TASKS TO COMPLETE
[1] Summarize the passage about Obama's nomination in two sentences.
[2] The passage about Obama's nomination tells how the first enslaved Africans arrived in Virginia. List every city or town named in that account, each with the region or country the passage gives for it.

PASSAGE GIVEN
Tonight, Barack Obama accepts the Democratic Party's nomination for President. His is a singular achievement for which he deserves much personal credit. He earned it.
I'd like to pay tribute to some of the African Americans who struggled and sacrificed in the attempts for freedom and equality in the history leading to this day.
The first enslaved Africans arrived in Colonial Jamestown, Virginia in 1619:
In August 1619, 20 black men were purchased from a passing [Dutch] slave ship bound from Luanda, Angola, to Vera Cruz, Mexico. However, these may not have been the first; 32 Africans were noted five months earlier in a Virginia census of 1619.
Come around after the fold for a little history of how we got to this day and the many who struggled for freedom and equality in the almost 400 years since the first enslaved Africans set foot in what later became the United States.
As Barack Obama recognizes, America was stained with the original sin of slavery:
Two hundred and twenty one years ago, in a hall that still stands across the street, a group of men gathered and, with these simple words, launched America's improbable experiment in democracy.
The document they produced was eventually signed but ultimately unfinished. It was stained by this nation's original sin of slavery, a question that divided the colonies and brought the convention to a stalemate until the founders chose to allow the slave trade to continue for at least twenty more years, and to leave any final resolution to future generations.
No diary can include all those who fought for freedom. Furthermore, millions fought quietly in their daily lives. There are many forms of resistance to enslavement and to segregation and discrimination. Indeed, making a life for themselves, a community, and a culture not of the "masters," was fighting back.
The slave labored from sunup to sundown and sometimes beyond. This labor, which dominated part of the slave’s existence, has often been described but never in terms of its relationship to the slave community nor to what the slave did from sundown to sunup. Under slavery, as under any other social system, the lowest of the low were not totally dominated by the system and the master class. They found ways of alleviating the worst of the system and at times of dominating the masters. What slaves accomplished was the creation of a unified Negro community in which class differences within the community, while not totally eradicated, were much less significant than the ties of blackness in a white man’s world.
You can read more about the struggles on a daily basis and how enslaved Americans made their own community in opposition to that of the White Culture in From Sundown to Sunup: The Making of the Black Community (From Sundown to Sunup)
But I want to highlight just of few leaders who struggled mightly for freedom and equality. Some may disagree with those whom I choose, and others may have better or different people who belong. No list could be complete, and all should be recognized and remembered.

INFORMATION PROVIDED
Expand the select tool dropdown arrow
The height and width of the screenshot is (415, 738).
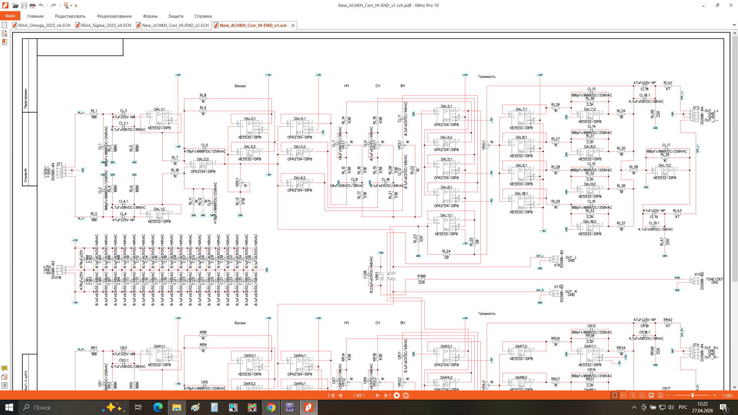(71, 5)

EXPECTED ANSWERS
[1] The passage marks Barack Obama's acceptance of the Democratic nomination for President and pays tribute to African Americans who struggled and sacrificed for freedom and equality since the first enslaved Africans arrived in Jamestown, Virginia, in 1619. It says that enslaved people resisted by building their own community and culture, and it sets out to highlight a few leaders while granting that no list could be complete.

[2]
- Jamestown, Virginia
- Luanda, Angola
- Vera Cruz, Mexico